Instructions for the task —
Which lines below mention "menu"? Pick each one out.

Record extracts —
- - - -

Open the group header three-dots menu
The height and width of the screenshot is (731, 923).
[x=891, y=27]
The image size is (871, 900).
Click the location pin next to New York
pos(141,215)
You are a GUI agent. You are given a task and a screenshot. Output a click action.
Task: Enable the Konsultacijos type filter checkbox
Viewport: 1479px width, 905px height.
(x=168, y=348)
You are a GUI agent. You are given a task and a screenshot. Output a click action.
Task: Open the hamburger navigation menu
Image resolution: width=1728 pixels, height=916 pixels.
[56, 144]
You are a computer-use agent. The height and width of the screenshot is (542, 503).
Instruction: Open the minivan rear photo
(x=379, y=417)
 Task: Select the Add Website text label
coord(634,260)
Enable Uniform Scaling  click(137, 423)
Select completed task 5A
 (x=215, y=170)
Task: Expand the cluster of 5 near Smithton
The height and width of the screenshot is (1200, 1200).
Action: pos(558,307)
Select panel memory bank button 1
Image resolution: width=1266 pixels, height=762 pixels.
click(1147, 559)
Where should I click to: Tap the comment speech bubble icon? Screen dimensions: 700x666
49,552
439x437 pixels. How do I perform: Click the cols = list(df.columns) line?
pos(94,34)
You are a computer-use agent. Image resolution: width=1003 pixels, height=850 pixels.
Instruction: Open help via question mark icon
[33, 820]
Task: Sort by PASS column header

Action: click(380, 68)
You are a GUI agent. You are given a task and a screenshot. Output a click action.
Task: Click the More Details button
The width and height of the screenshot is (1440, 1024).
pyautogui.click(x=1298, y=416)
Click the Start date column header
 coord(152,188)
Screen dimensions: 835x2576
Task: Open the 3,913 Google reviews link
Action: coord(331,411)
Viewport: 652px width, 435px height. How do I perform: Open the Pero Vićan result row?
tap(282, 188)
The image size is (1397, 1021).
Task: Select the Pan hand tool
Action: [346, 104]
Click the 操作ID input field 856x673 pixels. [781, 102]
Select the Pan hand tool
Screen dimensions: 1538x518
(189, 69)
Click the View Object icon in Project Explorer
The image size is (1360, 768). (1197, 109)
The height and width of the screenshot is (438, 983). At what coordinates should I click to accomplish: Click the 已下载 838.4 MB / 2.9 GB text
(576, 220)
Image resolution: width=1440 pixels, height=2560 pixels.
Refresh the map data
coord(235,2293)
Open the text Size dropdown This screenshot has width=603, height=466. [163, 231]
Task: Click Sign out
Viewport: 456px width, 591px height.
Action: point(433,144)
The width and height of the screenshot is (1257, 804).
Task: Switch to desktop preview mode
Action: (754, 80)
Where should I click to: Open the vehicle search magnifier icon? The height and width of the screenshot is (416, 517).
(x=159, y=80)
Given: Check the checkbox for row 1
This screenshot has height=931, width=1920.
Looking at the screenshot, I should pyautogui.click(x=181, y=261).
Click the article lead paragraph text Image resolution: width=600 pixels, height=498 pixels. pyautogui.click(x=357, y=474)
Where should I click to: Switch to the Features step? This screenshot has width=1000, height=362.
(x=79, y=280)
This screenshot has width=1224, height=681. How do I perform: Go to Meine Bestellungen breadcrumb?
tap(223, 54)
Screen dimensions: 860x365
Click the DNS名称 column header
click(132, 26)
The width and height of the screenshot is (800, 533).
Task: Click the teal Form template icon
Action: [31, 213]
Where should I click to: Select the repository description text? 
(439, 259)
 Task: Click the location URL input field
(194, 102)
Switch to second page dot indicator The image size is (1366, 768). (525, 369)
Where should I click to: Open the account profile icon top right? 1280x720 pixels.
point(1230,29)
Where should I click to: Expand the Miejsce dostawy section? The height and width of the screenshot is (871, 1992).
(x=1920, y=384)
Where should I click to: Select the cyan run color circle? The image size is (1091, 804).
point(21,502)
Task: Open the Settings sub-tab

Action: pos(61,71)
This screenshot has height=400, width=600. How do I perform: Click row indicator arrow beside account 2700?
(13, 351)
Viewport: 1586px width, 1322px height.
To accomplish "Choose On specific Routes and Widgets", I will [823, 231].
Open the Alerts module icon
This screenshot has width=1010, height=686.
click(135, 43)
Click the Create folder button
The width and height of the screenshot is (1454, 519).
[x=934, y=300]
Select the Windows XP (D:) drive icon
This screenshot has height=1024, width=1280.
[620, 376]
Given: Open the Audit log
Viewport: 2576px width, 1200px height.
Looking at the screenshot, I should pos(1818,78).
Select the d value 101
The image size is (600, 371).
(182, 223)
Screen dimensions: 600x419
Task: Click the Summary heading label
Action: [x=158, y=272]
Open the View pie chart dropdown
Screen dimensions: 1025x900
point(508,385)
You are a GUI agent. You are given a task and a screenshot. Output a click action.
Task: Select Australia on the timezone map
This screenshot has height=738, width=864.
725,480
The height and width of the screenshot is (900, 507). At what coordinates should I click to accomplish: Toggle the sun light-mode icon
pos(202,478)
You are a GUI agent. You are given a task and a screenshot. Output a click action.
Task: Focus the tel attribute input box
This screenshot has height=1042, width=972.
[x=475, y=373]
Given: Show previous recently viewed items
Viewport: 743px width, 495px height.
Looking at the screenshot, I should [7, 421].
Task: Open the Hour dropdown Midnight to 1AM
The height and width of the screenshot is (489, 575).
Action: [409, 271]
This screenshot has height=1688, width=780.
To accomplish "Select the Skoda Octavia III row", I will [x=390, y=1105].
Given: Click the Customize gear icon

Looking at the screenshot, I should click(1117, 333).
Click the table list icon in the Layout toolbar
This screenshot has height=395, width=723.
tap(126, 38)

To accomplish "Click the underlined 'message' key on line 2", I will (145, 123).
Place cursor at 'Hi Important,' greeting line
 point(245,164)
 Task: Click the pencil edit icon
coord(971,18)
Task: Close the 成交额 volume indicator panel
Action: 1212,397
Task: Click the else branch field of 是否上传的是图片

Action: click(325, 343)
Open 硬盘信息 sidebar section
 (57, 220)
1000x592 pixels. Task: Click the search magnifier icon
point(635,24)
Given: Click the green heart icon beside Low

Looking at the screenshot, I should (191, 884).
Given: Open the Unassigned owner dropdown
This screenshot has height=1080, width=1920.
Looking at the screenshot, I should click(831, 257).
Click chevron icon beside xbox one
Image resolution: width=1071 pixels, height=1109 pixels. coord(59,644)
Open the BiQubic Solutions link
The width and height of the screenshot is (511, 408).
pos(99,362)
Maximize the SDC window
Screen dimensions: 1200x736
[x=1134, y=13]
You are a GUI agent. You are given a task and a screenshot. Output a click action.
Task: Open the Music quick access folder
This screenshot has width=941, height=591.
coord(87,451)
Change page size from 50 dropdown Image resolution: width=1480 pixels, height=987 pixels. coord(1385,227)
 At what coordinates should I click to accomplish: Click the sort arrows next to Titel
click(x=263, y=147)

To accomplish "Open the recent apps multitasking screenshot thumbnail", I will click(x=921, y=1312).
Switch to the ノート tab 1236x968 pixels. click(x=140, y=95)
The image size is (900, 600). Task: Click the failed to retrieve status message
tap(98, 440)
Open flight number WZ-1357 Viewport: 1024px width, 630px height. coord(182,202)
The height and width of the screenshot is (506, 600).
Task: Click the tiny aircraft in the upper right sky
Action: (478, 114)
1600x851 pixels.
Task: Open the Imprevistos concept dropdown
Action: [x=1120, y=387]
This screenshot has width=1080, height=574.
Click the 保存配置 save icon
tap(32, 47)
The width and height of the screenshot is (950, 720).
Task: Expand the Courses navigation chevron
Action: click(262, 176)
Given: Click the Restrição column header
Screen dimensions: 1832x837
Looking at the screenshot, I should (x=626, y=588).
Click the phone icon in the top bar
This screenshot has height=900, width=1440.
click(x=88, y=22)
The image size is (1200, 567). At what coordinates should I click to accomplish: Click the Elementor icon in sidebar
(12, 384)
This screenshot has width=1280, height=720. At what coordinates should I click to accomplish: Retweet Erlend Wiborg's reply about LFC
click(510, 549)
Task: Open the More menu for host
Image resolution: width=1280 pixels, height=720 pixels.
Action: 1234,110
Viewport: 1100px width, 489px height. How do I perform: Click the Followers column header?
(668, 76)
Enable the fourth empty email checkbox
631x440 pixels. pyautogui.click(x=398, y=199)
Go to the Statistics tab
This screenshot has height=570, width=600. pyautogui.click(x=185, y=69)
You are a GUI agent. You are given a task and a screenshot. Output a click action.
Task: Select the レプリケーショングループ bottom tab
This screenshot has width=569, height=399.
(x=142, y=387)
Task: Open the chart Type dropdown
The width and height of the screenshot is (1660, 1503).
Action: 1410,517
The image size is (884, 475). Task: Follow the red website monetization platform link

- - - -

Reply to the exercise —
Open the group header three-dots menu
Task: Open the hamburger navigation menu
Task: Open the More menu for host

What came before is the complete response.